De la même manière, la sensibilité de ces ménages à la fiscalité est relativement faible. La réforme de 2013 (qui s’est traduite par une hausse de l’imposition des revenus du capital) a augmenté les départs nets de 0,04 à 0,09 points de pourcentage. A l’inverse, la réforme de 2017-2018 (allègement avec la transformation de l’ISF en impôt sur la fortune immobilière et l’instauration du prélèvement forfaitaire unique, le PFU) a réduit les départs nets de 0,01 à 0,07 points.

Le CAE a par ailleurs étendu son analyse à l’impact des départs sur la détention d’entreprises. En effet, lorsqu’un actionnaire important (éventuellement même, dirigeant d’un entreprise ou d’un groupe) s’établit à l’étranger, on observe une baisse « brute » (soit avant compensation, voir ci-dessous) du chiffre d’affaires (-15 %), de la masse salariale (-31 %) et de la valeur ajoutée (-24 %). Si ces données paraissent de prime abord importantes, le CAE souligne néanmoins que ces effets « bruts » sont en bonne partie compensés par des réallocations (rachats, absorptions, réemploi des salariés), ce qui réduit l’impact net des départs.

Le CAE considère en effet que l’effet agrégé des départs est limité. Mieux, il montre que, même en prenant une hypothèse haute de l’impact de tels départs, une réforme générant 4 milliards d’euros de recettes fiscales supplémentaires (≈ 0,15 % du PIB) induirait tout au plus une baisse de 0,03 % de chiffre d’affaires, de 0,05 % de valeur ajoutée et de 0,04 % de l’emploi total.

Au final, le CAE conclut que, si l’exil fiscal existe et réagit à la fiscalité, ses effets macroéconomiques sont faibles, car les flux restent réduits. S’agissant d’une éventuelle réforme fiscale visant à rehausser l’imposition du capital (sur les revenus et/ou sur le stock de capital financier), ses effets significatifs passeraient moins par les départs que par les comportements des ménages restés en France (sur l’épargne, l’investissement et l’optimisation voire la fraude fiscale). En d’autres termes, ce ne sont pas les départs qui produisent des effets significatifs, mais les comportements des résidents fiscaux nationaux qui peuvent plus ou moins consommer ou épargner, investir ou non ou encore tenter d’éviter légalement ou illégalement l’impôt (tout cela ayant des effets sur les recettes fiscales).

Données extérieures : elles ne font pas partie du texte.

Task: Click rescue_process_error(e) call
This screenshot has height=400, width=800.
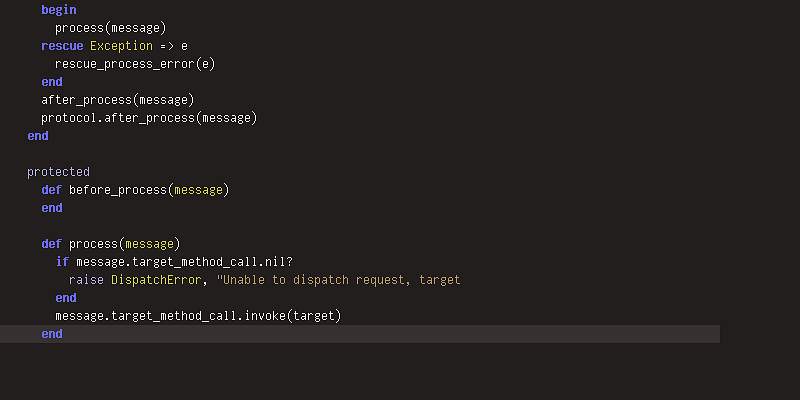Action: [x=135, y=64]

2/ Comment expliquer la faiblesse des départs et leur impact marginal sur l’économie ?

Le débat sur l’attractivité du pays se concentre à tort principalement sur la fiscalité et le fameux « coût de la main d’œuvre ». Or, dans les décisions d’investir, d’autres facteurs sont pris en compte : la capacité à dégager un chiffre d’affaires (ce qui est possible si les revenus sont suffisamment corrects et si les mécanismes redistributifs comme les prestations sociales permettent de soutenir la demande), l’existence d’infrastructures et de réseaux (de transport, de communication notamment), la qualité de la formation, etc. De ce point de vue, la France reste attractive : elle demeure de longue date l’une des principales terres d’accueil des investissements directs étrangers.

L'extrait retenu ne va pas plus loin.